* [What you should do] Quote word for word the lines beginning with the one that contains "Click cycles-per-hour field in format № 2" and continuing through the last line below, leaving out the pictures.

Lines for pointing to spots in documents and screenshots
----

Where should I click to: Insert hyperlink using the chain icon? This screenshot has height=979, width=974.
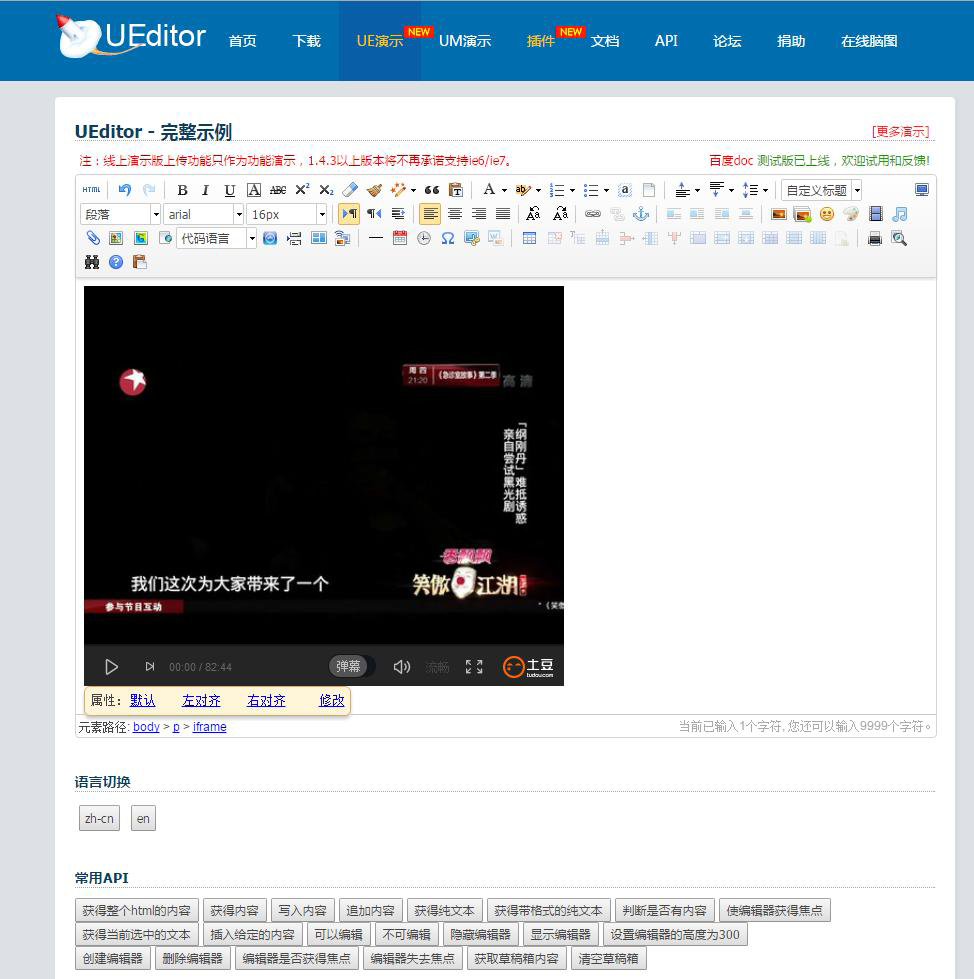click(x=593, y=214)
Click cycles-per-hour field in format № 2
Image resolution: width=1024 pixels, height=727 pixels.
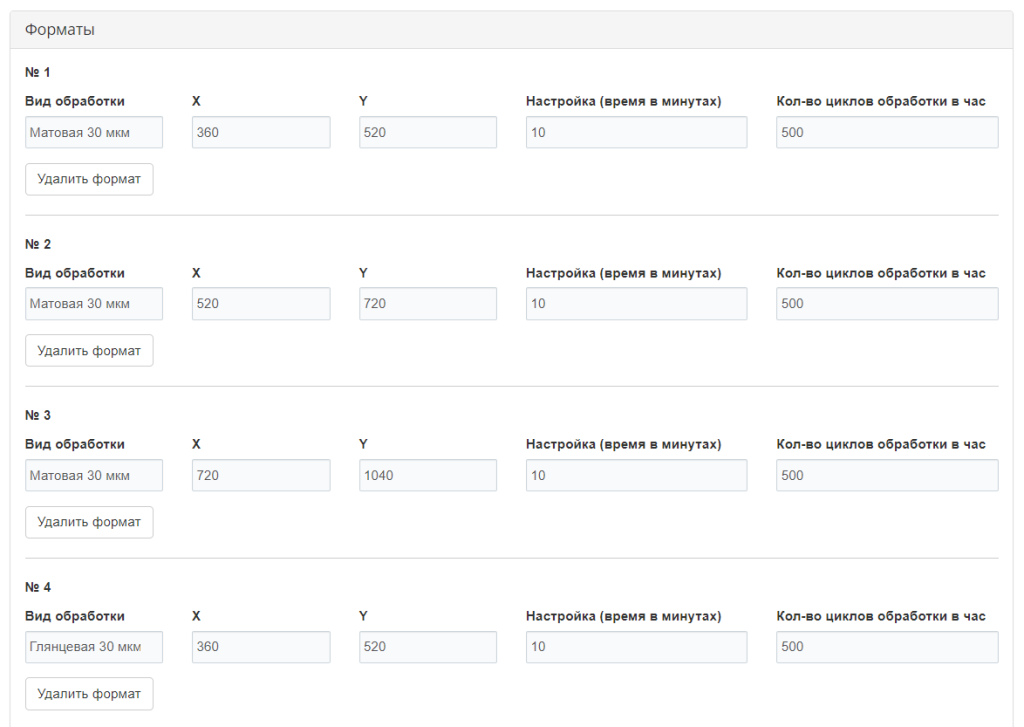887,304
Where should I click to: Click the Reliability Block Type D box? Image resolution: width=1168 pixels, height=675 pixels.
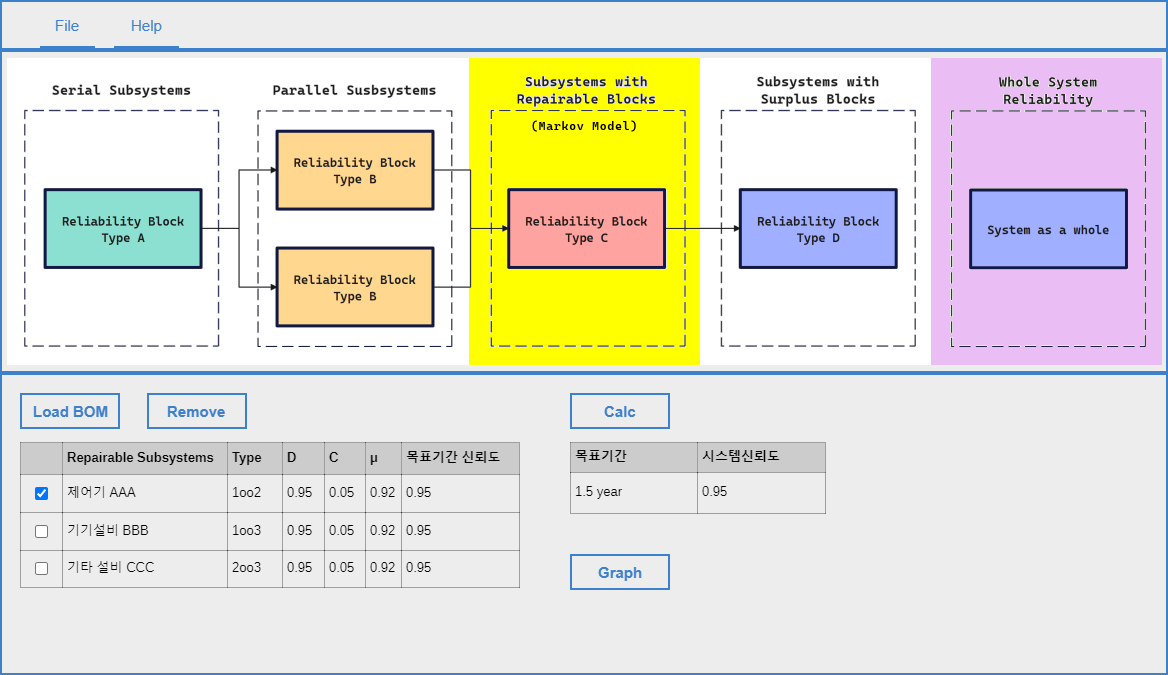(818, 229)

----

* [Written solution]
Click cycles-per-hour field in format № 2
Image resolution: width=1024 pixels, height=727 pixels.
887,304
Where should I click to: Click the Reliability Block Type D box? Image resolution: width=1168 pixels, height=675 pixels.
(818, 229)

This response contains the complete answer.